Records from a collection:
┄┄┄┄┄┄

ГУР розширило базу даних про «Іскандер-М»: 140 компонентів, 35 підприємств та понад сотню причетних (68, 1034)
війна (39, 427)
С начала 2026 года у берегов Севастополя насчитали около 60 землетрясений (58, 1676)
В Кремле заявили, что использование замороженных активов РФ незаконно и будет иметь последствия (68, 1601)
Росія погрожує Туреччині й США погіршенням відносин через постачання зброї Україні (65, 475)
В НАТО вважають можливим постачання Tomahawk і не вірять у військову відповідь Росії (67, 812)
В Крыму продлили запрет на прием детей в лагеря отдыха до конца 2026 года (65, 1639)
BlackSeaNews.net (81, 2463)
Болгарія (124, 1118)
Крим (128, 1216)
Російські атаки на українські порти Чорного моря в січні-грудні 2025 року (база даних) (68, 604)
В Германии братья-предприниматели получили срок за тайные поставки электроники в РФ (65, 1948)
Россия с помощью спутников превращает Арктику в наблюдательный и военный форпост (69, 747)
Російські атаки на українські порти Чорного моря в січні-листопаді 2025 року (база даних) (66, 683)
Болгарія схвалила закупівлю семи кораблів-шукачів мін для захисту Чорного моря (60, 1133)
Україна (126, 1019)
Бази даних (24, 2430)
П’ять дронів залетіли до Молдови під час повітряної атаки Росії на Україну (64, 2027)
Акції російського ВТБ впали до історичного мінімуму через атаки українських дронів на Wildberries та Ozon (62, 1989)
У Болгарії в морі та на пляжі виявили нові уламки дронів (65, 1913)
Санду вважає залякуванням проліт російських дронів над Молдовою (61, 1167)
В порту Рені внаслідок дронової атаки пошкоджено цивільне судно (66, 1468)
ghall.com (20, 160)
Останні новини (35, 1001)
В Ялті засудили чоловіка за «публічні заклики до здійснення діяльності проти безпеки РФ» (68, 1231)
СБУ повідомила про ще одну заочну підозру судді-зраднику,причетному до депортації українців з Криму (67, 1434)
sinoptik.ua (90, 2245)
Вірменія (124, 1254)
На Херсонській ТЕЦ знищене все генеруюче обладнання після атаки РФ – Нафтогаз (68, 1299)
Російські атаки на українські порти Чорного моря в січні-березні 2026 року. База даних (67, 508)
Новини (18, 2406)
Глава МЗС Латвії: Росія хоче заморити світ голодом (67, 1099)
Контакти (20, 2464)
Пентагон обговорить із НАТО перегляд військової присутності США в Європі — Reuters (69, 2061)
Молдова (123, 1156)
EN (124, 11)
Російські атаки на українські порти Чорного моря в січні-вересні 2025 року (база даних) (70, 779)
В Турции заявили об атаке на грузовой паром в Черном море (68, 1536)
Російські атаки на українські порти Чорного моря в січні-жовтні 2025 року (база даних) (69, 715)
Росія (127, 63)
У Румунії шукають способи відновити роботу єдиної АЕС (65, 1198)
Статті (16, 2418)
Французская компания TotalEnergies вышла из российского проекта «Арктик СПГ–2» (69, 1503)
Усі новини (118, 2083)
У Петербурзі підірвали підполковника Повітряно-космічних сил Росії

┄┄┄┄┄┄

About this exercise:
Using the exact wording, write out all of the records.

Solved problem:
ГУР розширило базу даних про «Іскандер-М»: 140 компонентів, 35 підприємств та понад сотню причетних (68, 1034)
війна (39, 427)
С начала 2026 года у берегов Севастополя насчитали около 60 землетрясений (58, 1676)
В Кремле заявили, что использование замороженных активов РФ незаконно и будет иметь последствия (68, 1601)
Росія погрожує Туреччині й США погіршенням відносин через постачання зброї Україні (65, 475)
В НАТО вважають можливим постачання Tomahawk і не вірять у військову відповідь Росії (67, 812)
В Крыму продлили запрет на прием детей в лагеря отдыха до конца 2026 года (65, 1639)
BlackSeaNews.net (81, 2463)
Болгарія (124, 1118)
Крим (128, 1216)
Російські атаки на українські порти Чорного моря в січні-грудні 2025 року (база даних) (68, 604)
В Германии братья-предприниматели получили срок за тайные поставки электроники в РФ (65, 1948)
Россия с помощью спутников превращает Арктику в наблюдательный и военный форпост (69, 747)
Російські атаки на українські порти Чорного моря в січні-листопаді 2025 року (база даних) (66, 683)
Болгарія схвалила закупівлю семи кораблів-шукачів мін для захисту Чорного моря (60, 1133)
Україна (126, 1019)
Бази даних (24, 2430)
П’ять дронів залетіли до Молдови під час повітряної атаки Росії на Україну (64, 2027)
Акції російського ВТБ впали до історичного мінімуму через атаки українських дронів на Wildberries та Ozon (62, 1989)
У Болгарії в морі та на пляжі виявили нові уламки дронів (65, 1913)
Санду вважає залякуванням проліт російських дронів над Молдовою (61, 1167)
В порту Рені внаслідок дронової атаки пошкоджено цивільне судно (66, 1468)
ghall.com (20, 160)
Останні новини (35, 1001)
В Ялті засудили чоловіка за «публічні заклики до здійснення діяльності проти безпеки РФ» (68, 1231)
СБУ повідомила про ще одну заочну підозру судді-зраднику,причетному до депортації українців з Криму (67, 1434)
sinoptik.ua (90, 2245)
Вірменія (124, 1254)
На Херсонській ТЕЦ знищене все генеруюче обладнання після атаки РФ – Нафтогаз (68, 1299)
Російські атаки на українські порти Чорного моря в січні-березні 2026 року. База даних (67, 508)
Новини (18, 2406)
Глава МЗС Латвії: Росія хоче заморити світ голодом (67, 1099)
Контакти (20, 2464)
Пентагон обговорить із НАТО перегляд військової присутності США в Європі — Reuters (69, 2061)
Молдова (123, 1156)
EN (124, 11)
Російські атаки на українські порти Чорного моря в січні-вересні 2025 року (база даних) (70, 779)
В Турции заявили об атаке на грузовой паром в Черном море (68, 1536)
Російські атаки на українські порти Чорного моря в січні-жовтні 2025 року (база даних) (69, 715)
Росія (127, 63)
У Румунії шукають способи відновити роботу єдиної АЕС (65, 1198)
Статті (16, 2418)
Французская компания TotalEnergies вышла из российского проекта «Арктик СПГ–2» (69, 1503)
Усі новини (118, 2083)
У Петербурзі підірвали підполковника Повітряно-космічних сил Росії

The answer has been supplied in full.